Though the open letter does indeed sound newsworthy, it is important to note upfront that not a single Notre Dame Law School faculty member signed it. Not a single professor or former work colleague. Indeed, the petition boasts of signatures from basically every department but the one that is relevant to Barrett’s qualifications and her nomination to the Supreme Court.
The letter bears the signatures of seven librarians, four gender studies professors, four peace studies professors, and six professors of anthropology. The letter includes signatures from Notre Dame’s Medieval Institute, its East Asian languages and cultures department, its music department, and its Center for University Advising, among others. But the one department whose members had any sort of daily and professional interactions with Barrett, the one where she studied and then later taught law, is conspicuously absent. As if this did not already undercut the seriousness of the petition, there is the content of what it says. In a word, it is laughable.
“It is vital that you issue a public statement calling for a halt to your nomination process until after the November presidential election,” the group states, listing three reasons for why Barrett should withdraw.
First, the group says, the “rushed nature of your nomination process, which you certainly recognize as an exercise in raw power politics, may effectively deprive the American people of a voice in selecting the next Supreme Court justice.”

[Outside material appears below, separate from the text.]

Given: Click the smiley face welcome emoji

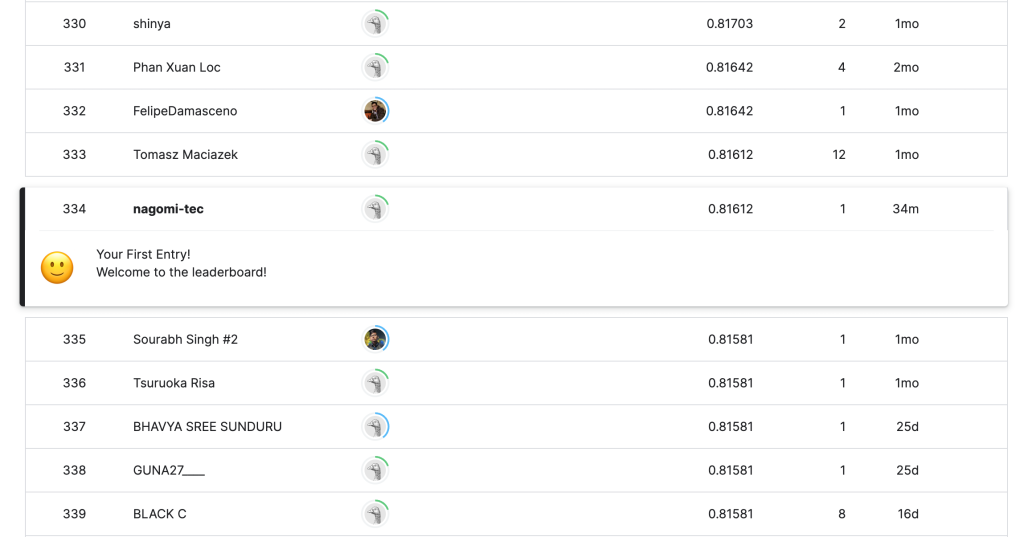Looking at the screenshot, I should [57, 268].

They add, “We ask that you honor the democratic process and insist the hearings be put on hold until after the voters have made their choice. Following the election, your nomination would proceed, or not, in accordance with the wishes of the winning candidate.”
That is not how this works. The president has the authority to nominate at any time a candidate to fill a vacancy on the Supreme Court. The Senate has the authority to give its advice and consent. Further, nothing is “rushed” about Barrett’s nomination. You would think that at least one among the 88 faculty signatories would know this, but then you would be wrong.

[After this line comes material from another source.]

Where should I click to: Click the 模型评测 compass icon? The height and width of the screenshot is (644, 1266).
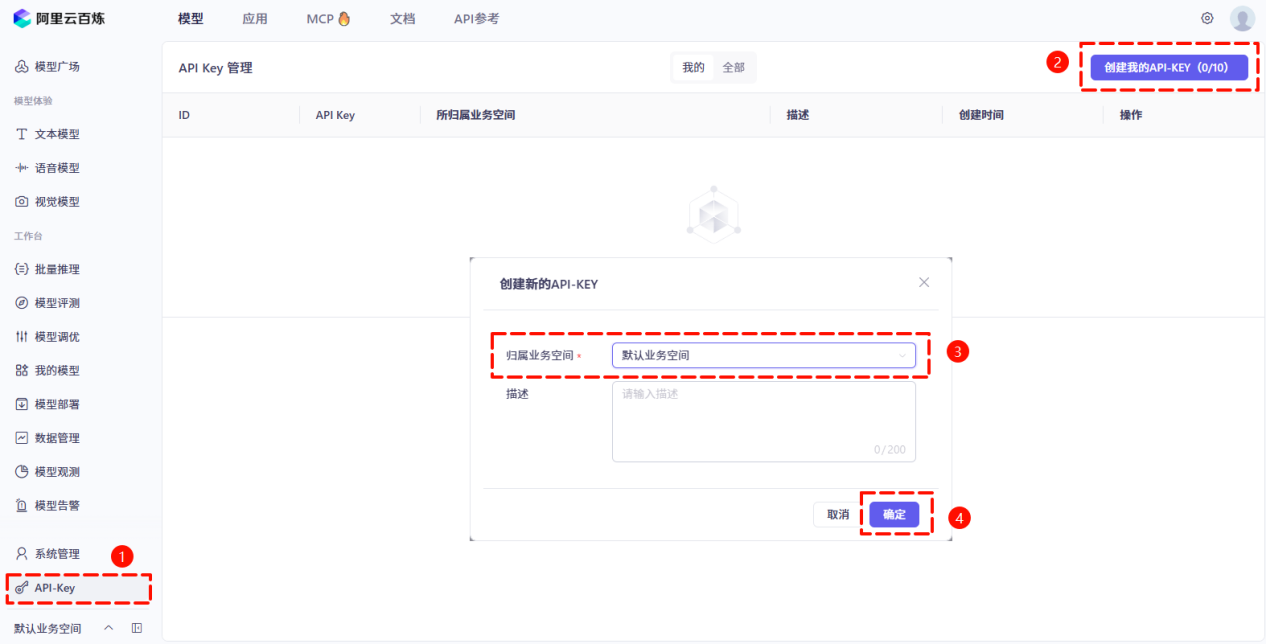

If you can believe it, it gets sillier from here.
“The late Justice Ruth Bader Ginsburg’s dying wish was that her seat on the court remain open until a new president was installed,” they write.
Oh, God. Here we go. The “dying wish” appeal to emotion.
“Your nomination just days after Ginsburg’s death was unseemly and a repudiation of her legacy,” the group says. “Given your admiration for Justice Ginsburg, we ask that you repair the injury to her memory by calling for a pause in the nomination until the next president is seated.”
Lastly, the letter concludes, the “politics” of the nomination will “further inflame our civic wounds.”
Barrett’s nomination, the signatories say, will “undermine confidence in the court, and deepen the divide among ordinary citizens, especially if you are seated by a Republican Senate weeks before the election of a Democratic president and congress.”
Well, someone is confident about Democratic nominee Joe Biden’s odds of winning.
“We’re asking a lot, we know,” the group concludes. “Should Vice-President Biden be elected, your seat on the court will almost certainly be lost. That would be painful, surely. Yet there is much to be gained in risking your seat.”
They add, “You would earn the respect of fair-minded people everywhere. You would provide a model of civic selflessness. And you might well inspire Americans of different beliefs toward a renewed commitment to the common good.”
“Respect” is a funny word to drop in their closing. Because this calculating, ahistorical appeal to an obvious agenda is anything but respectful. It is as nakedly manipulative as it is partisan. If this is the best that Barrett’s opposition can come up with, then she is well on her way to becoming the next associate justice of the U.S. Supreme Court.